So when messing with some PDE, I came across this expression:
$$\nabla \cdot [(\vec{u} \cdot\nabla)\vec{u}] \hspace{12mm}[1]$$
I then tried to find whether I can expand it by breaking it down component by component and then reassemble it (assuming $\vec{u}=(u1,u2,u3)$, where the us are functiosn of x,y,z) and then I got this after 5 hours of algebra
$$\vec{u}\cdot\nabla^2\vec{u}+\nabla \vec{u} \cdot \nabla\vec{u} \hspace{12mm}[2]$$
I also tried to naviely use the vector identity given in wikipedia
$$\nabla \cdot (\psi\vec{A})=\vec{A} \cdot \nabla\psi+\psi\nabla \cdot \vec{A}$$
to get something like this
$$\nabla(\vec{u}\cdot\nabla)\cdot \vec{u} + (\vec{u} \cdot \nabla)\nabla \cdot \vec{u} \hspace{12mm}[3]$$
But after expanding [3] component by component and compare with [1], I found it is off by the presence of the 2nd term of [3]

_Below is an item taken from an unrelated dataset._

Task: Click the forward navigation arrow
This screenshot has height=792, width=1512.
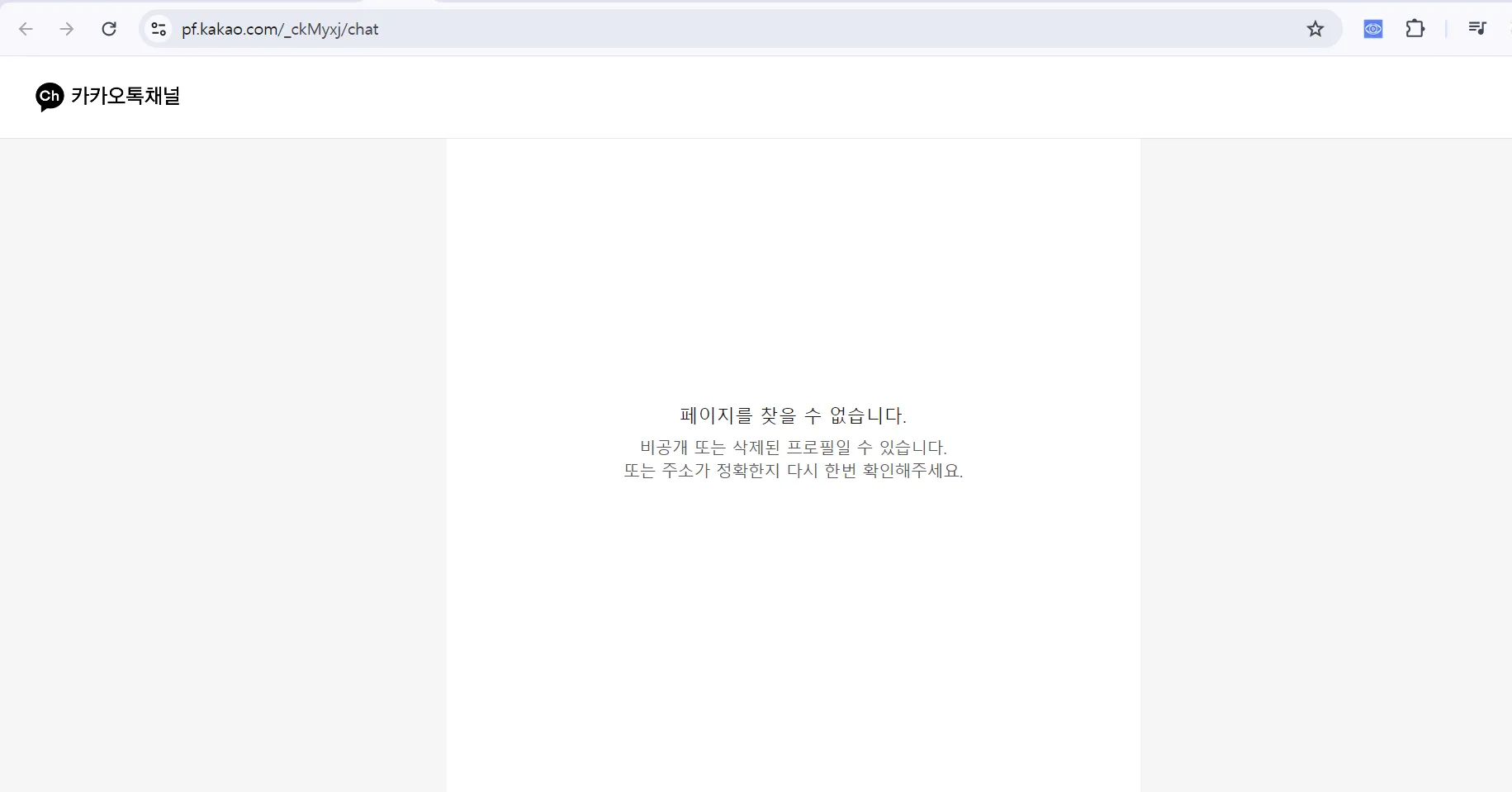Action: click(x=67, y=29)
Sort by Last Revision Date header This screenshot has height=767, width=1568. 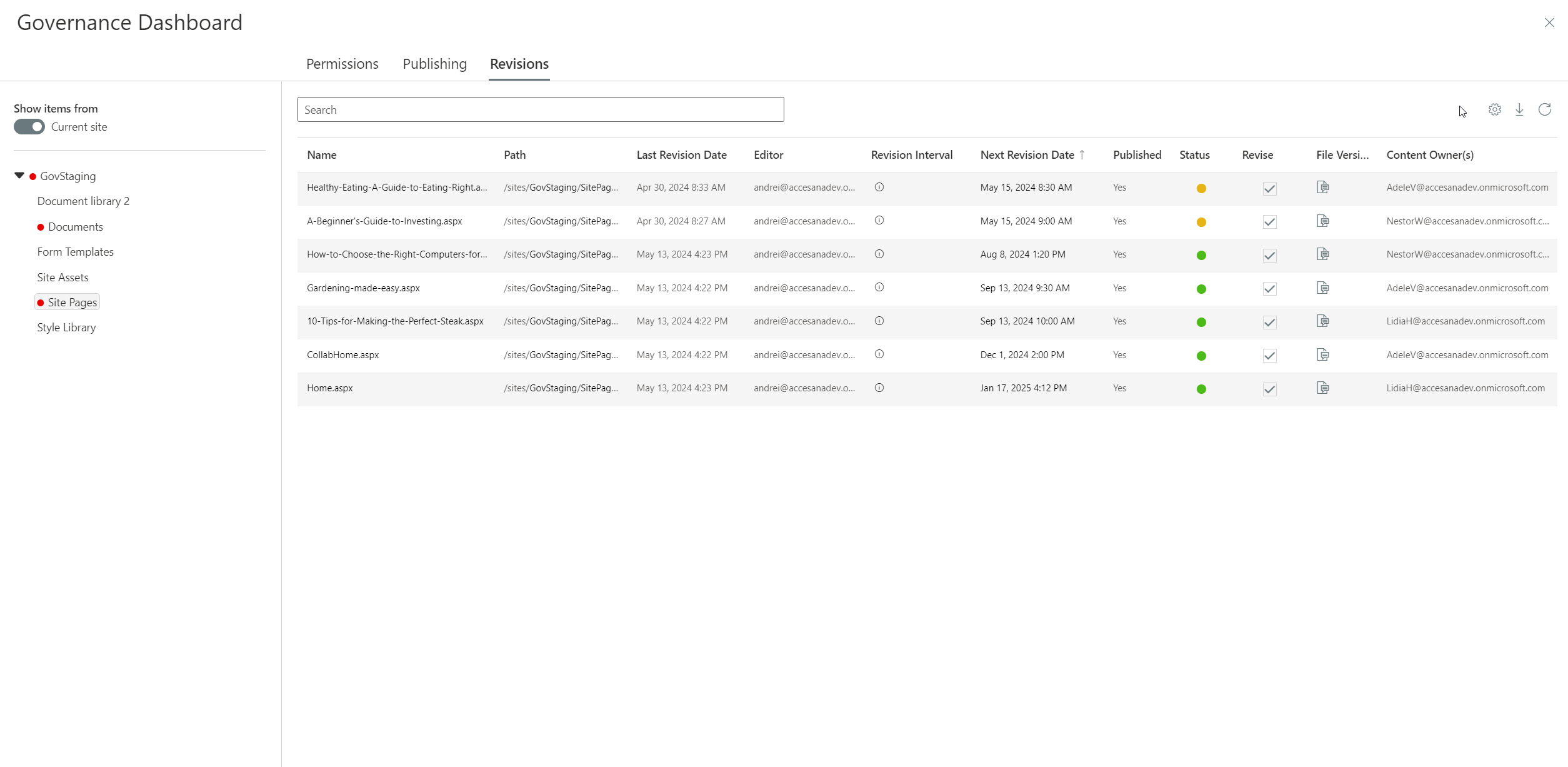(681, 155)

I also noticed that if the following is true
$$\nabla \cdot [(\vec{u} \cdot\nabla)\vec{u}]=\vec{u}\cdot\nabla^2\vec{u}+\nabla \vec{u} \cdot \nabla\vec{u}$$
then by what we know about vector calculus, the tensorial order of this expression should be 0
However I have trouble interpreting this
$$\nabla \vec{u} \cdot \nabla\vec{u}$$
If I treat the vector gradient as a 2nd order tensor (e.g. a matrix), then this is like matrix multiplication, but this will give me a tensorial order of 2 and not 0
It I treat it instead as some sort of norm squared, then I am at lost on how to compute it (What type of matrix norm would this be?)
So basically
Q1. How to interpret this term?
$$\nabla \vec{u} \cdot \nabla\vec{u}$$
Q2. Why does
$$(\vec{u} \cdot \nabla)\nabla \cdot \vec{u}$$
have to vanish for [1] to be true. how to interpret this geometrically?
Okay, first you've done a lot of voodoo here. Let's try to simplify this from first principles.
First, consider the $u \cdot \nabla u$ part--take as convention that $u \cdot \nabla u = (u \cdot \nabla) u$ for the rest of this post.
We can expand this by an identity to
$$u \cdot \nabla u = \frac{1}{2} \nabla u^2 - u \times (\nabla \times u)$$
Now we can take a divergence:
$$\nabla \cdot (u \cdot \nabla u) = \frac{1}{2} \nabla^2 u^2 - \nabla \cdot [u \times (\nabla \times u)]$$
That second term is going to be fun. Let's expand it:
$$\nabla \cdot [u \times (\nabla \times u)] = (\nabla \times u)^2 + u \cdot [\nabla \times (\nabla \times u)]$$
That should get you an identity involving just derivatives of $u$ or $u^2$.
Now, regarding your two questions: for (Q1), I don't even see how that question can be answered. If you don't have any definition of what a gradient of a vector field is, then how can you justify the manipulation that got you to write it down?
For (Q2), when you directly expand $\nabla \cdot (u \cdot \nabla u)$ according to the product rule, you get at the least
$$\dot \nabla \cdot (\dot u \cdot \nabla u) + (u \cdot \nabla)(\nabla \cdot u)$$
where the dots denote that $\dot \nabla$ differentiates only $\dot u$. So the term you're concerned about is definitely there; it's possible it cancels in some way, but I suspect that the $\nabla \cdot (\psi A)$ identity you tried to use doesn't hold when $\psi$ is a scalar differential operator instead of a scalar field.